Mais je ne cherche pas ici à défendre l’idéal républicain, seulement à expliquer l’incroyable succès d’Hanouna. L’incroyable ferveur que son personnage nourrit — quand son concurrent principal, Yann Barthès, a fait le pari plus convenu, de l’ironie et de la neutralité. Il semble bien que cette fois-ci Voltaire soit condamné à perdre. 

Cyril Hanouna, l’anti-philosophe ? 

C’est un ennemi déclaré de Voltaire, c’est certain. Sauf que Voltaire n’est pas toute notre philosophie … C’est une philosophie qui nous va bien, qui nous arrange en ce qu’elle considère comme réglé le problème théologico-politique.

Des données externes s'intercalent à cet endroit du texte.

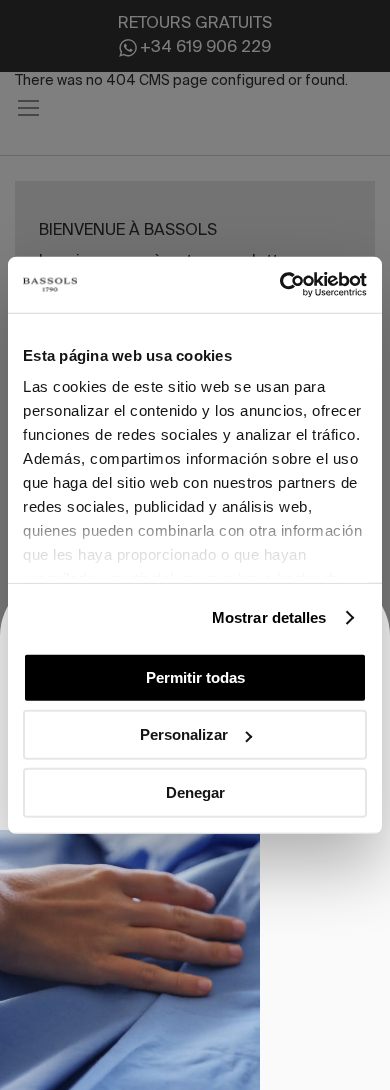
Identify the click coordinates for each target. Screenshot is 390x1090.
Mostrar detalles (269, 617)
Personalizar (184, 734)
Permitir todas (195, 676)
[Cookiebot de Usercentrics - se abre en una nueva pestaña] (280, 285)
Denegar (195, 791)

Et Hanouna, justement, nous dérange avec cette façon saugrenue, et particulièrement divertissante, qu’il aura eu de piétiner cette trop voltairienne évidence. La fille aînée de l’église s’émancipait à peine de sa mère écrasante que voilà que débarquent, du fond du temps ou de l’autre côté de la Méditerranée, quantité de cousines turbulentes et gouailleuses.
Et le monothéisme, au moment où on le pensait sur le point de disparaître, vient d’éclater, sur le plateau d’Hanouna, en trois branches concurrentes, farfelues et vivaces.